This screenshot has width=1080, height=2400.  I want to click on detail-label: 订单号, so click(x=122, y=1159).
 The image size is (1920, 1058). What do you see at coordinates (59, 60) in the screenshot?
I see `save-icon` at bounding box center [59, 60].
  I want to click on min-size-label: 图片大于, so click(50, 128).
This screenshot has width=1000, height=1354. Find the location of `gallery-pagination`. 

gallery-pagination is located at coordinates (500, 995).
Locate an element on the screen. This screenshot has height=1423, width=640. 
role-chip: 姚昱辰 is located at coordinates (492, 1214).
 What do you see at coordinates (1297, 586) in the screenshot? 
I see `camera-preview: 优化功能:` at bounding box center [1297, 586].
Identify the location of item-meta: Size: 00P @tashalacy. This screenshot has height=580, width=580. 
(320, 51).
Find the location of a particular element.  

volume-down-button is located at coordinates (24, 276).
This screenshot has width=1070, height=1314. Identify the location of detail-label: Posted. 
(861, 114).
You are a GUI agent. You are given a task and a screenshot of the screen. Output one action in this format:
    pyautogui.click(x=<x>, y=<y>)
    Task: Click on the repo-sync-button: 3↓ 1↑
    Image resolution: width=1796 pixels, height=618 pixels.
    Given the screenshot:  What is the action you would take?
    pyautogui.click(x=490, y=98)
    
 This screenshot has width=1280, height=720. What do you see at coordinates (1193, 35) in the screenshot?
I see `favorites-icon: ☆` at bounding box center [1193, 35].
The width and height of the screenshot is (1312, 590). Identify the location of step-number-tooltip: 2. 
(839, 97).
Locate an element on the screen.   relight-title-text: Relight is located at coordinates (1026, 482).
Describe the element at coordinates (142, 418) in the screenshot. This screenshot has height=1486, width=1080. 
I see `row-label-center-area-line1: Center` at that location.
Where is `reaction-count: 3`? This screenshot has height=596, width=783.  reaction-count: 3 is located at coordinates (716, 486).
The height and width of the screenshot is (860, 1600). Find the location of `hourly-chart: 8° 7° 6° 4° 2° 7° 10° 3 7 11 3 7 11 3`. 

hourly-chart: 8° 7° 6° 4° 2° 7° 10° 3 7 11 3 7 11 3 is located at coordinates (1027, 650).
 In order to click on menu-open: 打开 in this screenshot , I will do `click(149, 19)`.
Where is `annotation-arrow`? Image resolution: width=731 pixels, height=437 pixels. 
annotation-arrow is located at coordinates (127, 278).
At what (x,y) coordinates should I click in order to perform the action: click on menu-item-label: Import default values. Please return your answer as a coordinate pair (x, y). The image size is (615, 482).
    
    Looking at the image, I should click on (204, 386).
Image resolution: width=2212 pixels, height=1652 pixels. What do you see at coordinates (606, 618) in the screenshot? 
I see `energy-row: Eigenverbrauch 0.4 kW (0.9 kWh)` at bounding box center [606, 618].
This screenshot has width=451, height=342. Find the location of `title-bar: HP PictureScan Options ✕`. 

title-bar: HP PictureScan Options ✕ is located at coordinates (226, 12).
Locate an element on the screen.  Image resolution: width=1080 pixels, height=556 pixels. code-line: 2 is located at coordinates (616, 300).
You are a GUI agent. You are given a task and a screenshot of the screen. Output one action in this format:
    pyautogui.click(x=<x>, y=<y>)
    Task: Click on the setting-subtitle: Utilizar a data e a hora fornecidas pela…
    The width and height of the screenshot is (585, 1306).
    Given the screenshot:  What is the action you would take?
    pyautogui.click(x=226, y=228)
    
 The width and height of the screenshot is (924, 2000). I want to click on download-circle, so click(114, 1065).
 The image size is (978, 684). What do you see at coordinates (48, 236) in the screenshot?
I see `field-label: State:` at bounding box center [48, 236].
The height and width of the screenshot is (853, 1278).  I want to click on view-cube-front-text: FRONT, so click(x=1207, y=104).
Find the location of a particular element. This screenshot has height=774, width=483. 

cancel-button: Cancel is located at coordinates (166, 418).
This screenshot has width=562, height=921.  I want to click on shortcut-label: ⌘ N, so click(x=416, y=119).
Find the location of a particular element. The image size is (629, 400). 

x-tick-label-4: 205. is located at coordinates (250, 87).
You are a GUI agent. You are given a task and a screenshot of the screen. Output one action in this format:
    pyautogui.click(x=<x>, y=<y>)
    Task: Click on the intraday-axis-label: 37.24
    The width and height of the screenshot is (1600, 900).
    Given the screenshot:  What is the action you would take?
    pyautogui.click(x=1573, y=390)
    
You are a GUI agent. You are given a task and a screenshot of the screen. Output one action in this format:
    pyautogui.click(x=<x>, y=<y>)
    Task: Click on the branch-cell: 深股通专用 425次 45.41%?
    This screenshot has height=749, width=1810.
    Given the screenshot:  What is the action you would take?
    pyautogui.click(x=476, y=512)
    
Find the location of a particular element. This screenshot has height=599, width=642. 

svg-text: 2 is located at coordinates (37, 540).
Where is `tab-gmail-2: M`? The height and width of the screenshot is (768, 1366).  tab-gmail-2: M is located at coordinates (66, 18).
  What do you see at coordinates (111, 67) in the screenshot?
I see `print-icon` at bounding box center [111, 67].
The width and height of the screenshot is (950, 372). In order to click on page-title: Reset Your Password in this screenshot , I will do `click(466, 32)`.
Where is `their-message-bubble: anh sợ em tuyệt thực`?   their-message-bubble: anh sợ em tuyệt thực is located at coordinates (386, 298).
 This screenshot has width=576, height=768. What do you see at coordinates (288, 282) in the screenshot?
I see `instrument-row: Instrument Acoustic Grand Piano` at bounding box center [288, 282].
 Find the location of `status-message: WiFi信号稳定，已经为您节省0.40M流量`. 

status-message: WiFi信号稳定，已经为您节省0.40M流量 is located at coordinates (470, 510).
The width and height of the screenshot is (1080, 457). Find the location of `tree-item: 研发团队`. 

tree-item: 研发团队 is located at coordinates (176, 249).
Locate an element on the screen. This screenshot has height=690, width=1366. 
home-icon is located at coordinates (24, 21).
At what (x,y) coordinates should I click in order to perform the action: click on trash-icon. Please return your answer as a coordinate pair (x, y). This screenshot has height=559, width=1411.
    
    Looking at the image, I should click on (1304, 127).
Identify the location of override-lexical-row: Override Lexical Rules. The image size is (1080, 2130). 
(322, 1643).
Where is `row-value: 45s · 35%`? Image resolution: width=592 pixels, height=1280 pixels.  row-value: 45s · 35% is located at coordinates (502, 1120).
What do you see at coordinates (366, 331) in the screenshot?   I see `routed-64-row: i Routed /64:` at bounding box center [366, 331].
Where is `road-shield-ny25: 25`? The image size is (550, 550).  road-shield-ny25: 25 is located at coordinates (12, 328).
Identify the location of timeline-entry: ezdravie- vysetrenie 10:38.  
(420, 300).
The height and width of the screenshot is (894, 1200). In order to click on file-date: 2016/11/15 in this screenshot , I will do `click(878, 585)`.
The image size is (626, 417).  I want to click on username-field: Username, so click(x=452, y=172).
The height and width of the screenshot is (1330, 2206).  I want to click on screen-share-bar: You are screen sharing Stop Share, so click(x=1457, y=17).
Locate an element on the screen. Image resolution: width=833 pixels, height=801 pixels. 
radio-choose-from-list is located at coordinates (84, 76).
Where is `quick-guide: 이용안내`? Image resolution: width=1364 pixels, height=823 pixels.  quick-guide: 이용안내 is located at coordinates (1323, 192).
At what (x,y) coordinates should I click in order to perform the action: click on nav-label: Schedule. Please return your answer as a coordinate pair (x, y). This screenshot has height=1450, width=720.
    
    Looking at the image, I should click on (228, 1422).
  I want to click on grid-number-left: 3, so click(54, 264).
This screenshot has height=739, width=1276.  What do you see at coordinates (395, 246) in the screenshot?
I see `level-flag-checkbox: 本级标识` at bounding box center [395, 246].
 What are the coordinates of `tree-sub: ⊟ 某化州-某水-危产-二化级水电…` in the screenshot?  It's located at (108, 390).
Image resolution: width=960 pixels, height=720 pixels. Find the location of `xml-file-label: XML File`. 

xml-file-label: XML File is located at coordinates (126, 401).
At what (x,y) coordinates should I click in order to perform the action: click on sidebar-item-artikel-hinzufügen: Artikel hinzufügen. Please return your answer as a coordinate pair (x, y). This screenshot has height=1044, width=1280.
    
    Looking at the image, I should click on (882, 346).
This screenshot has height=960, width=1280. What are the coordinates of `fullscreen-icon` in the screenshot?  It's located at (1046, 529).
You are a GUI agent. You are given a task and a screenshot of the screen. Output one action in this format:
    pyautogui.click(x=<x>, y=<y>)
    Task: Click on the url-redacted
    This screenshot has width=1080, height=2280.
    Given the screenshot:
..............................
Copy the data word for word, from the line containing "Identify the location of item-meta: Size: 00P" through the line containing "coordinates (1026, 482).".

Identify the location of item-meta: Size: 00P @tashalacy. This screenshot has height=580, width=580. 
(320, 51).
Find the location of a particular element.  

volume-down-button is located at coordinates (24, 276).
This screenshot has width=1070, height=1314. Identify the location of detail-label: Posted. 
(861, 114).
You are a GUI agent. You are given a task and a screenshot of the screen. Output one action in this format:
    pyautogui.click(x=<x>, y=<y>)
    Task: Click on the repo-sync-button: 3↓ 1↑
    Image resolution: width=1796 pixels, height=618 pixels.
    Given the screenshot:  What is the action you would take?
    pyautogui.click(x=490, y=98)
    
 This screenshot has width=1280, height=720. What do you see at coordinates (1193, 35) in the screenshot?
I see `favorites-icon: ☆` at bounding box center [1193, 35].
The width and height of the screenshot is (1312, 590). Identify the location of step-number-tooltip: 2. 
(839, 97).
Locate an element on the screen.   relight-title-text: Relight is located at coordinates (1026, 482).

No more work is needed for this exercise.